Mesmo jovem, é hipertensa, e só sai de casa para pular corda no hall do apartamento. Faz tudo do quarto, aprendeu a editar vídeos e se diverte quando os alunos aparecem de pijama para a aula online. “Vai ser um ano atípico, vamos tentar ao máximo que não tenha defasagem de aprendizagem, mas precisamos baixar um pouco as expectativas, as avaliações”, diz. “Sinto muita falta do beijo, do abraço deles, e fico pensando: será que já perdemos este semestre?”
Lado a lado
Na aula online com os pequenos, em geral, os pais precisam estar junto para ajudar a usar o computador. É novidade para o professor, acostumado a assumir a educação da criança na escola. Algumas mães dão bronca nos filhos quando consideram que não se comportam na aula virtual, conta Tenile Fiolo Duarte, de 36 anos, professora de crianças de 8 anos no Colégio Porto Seguro. “Os pais ficam ansiosos. O interessante é que estão mais próximos da educação dos filhos agora.”
Outros profissionais temem a vigilância. Um professor da área de Humanas, que pediu anonimato, diz se preocupar com perseguições políticas de alunos e pais, incentivadas por movimentos como o Escola sem Partido. “Antes tínhamos medo de ser gravados em sala de aula, agora, com tudo em vídeo, é muito mais fácil alguém nos acusar de algo e nos expor.”
Outro professor de História e Filosofia, que também pede anonimato, conta que as aulas pela ferramenta Zoom nas escolas em que trabalha são gravadas. Os coordenadores têm acesso às aulas ao vivo e podem entrar quando quiserem. “Na escola, você pode fechar a porta ou não, mas os coordenadores batem, pedem licença, é bem mais respeitoso”, diz ele, que dá aulas do 6.º ano ao ensino médio em duas escolas privadas. “A gente percebe que os pais estão de olho, vigiando. Em uma aula, um até soprou a resposta de um exercício para a filha”, completa.

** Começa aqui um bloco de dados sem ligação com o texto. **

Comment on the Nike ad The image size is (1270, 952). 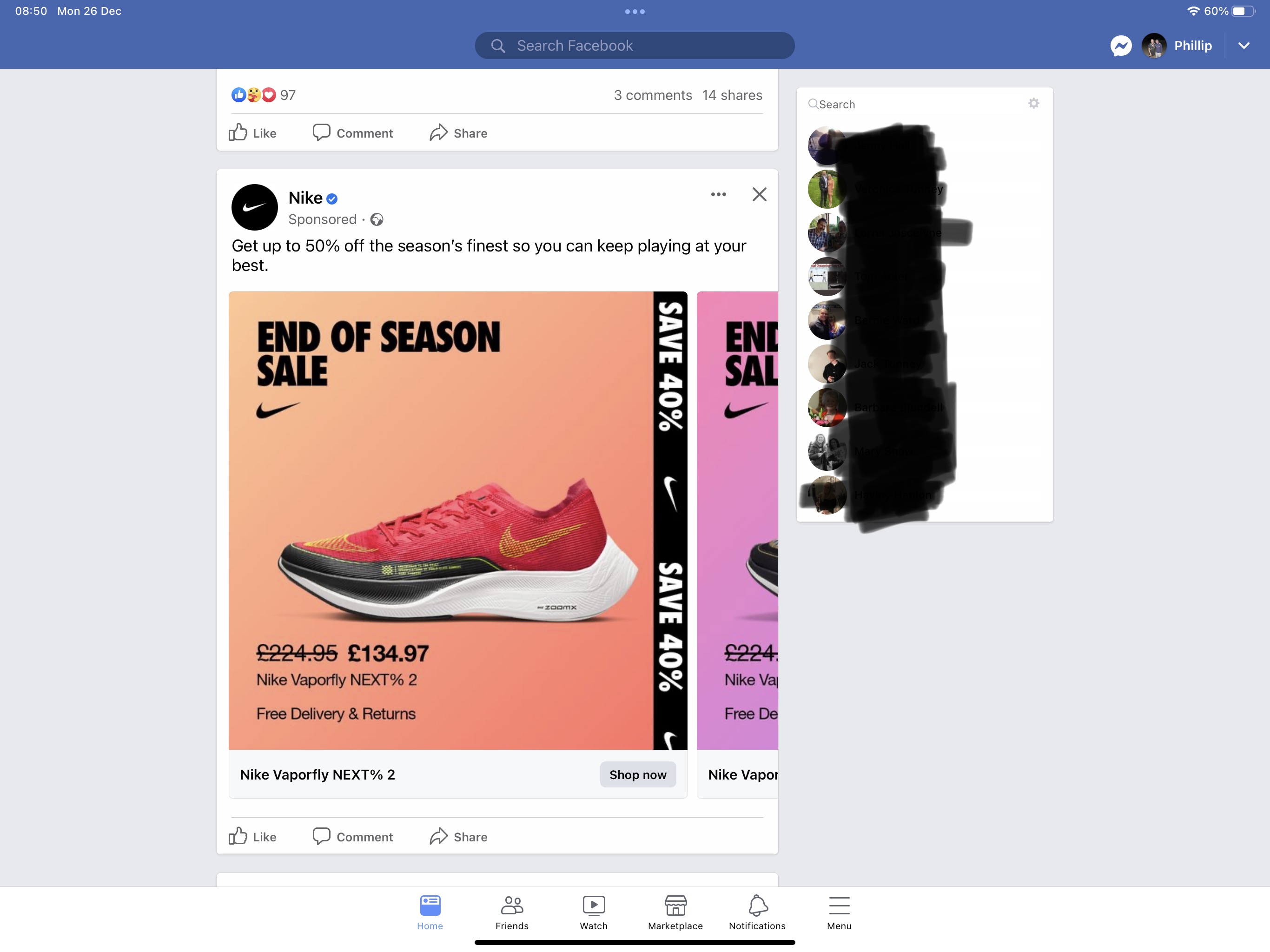click(352, 837)
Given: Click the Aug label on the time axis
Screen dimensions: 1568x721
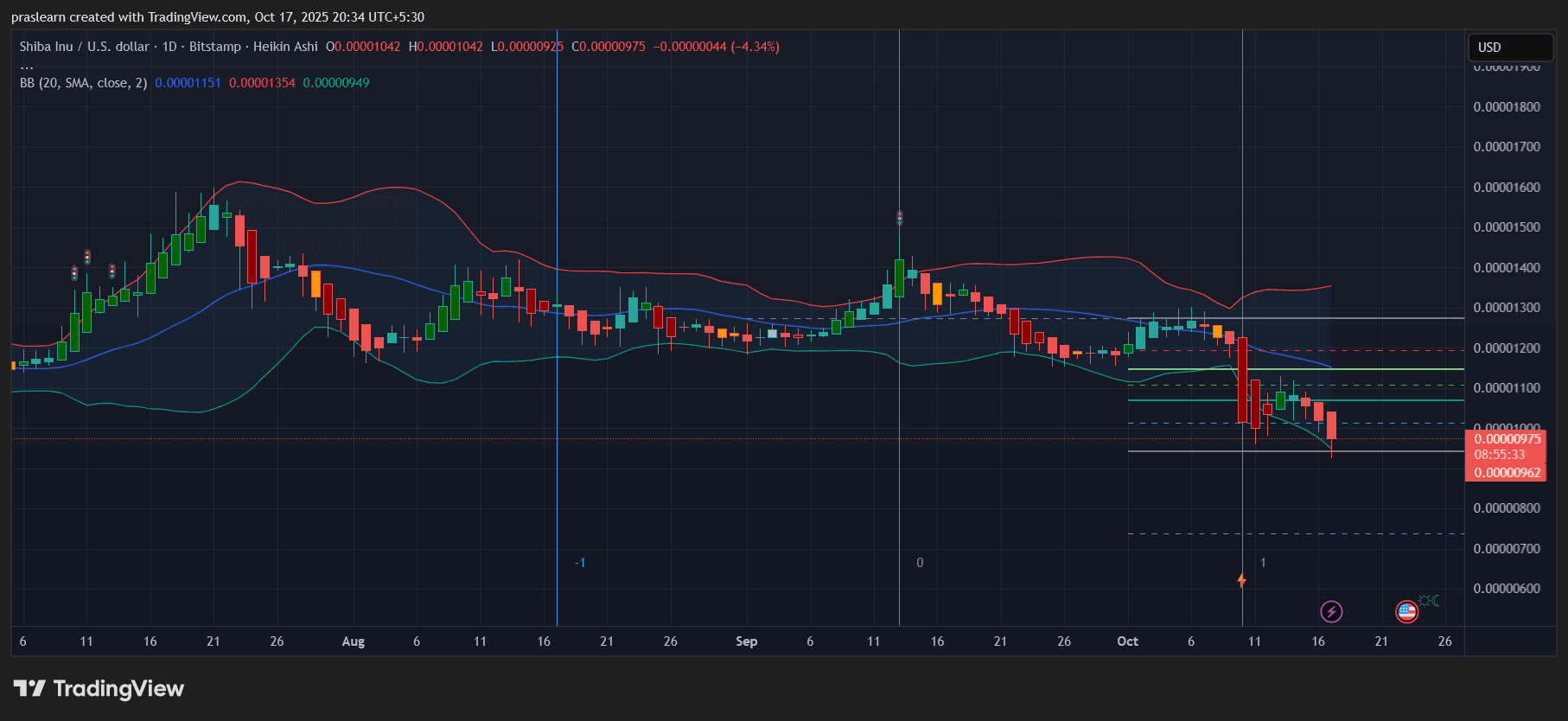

Para ele, isso muda totalmente a relação entre professor e aluno. “É uma situação bem desagradável.”
Leis
O ensino a distância para o fundamental só é permitido no País em emergências, como a pandemia atual. Mesmo assim, precisa de determinações locais para que seja contado como horas no calendário letivo. Uma medida provisória liberou as escolas este ano de cumprirem os 200 dias letivos obrigatórios e, sim, as 800 horas.
As informações são do jornal O Estado de S. Paulo.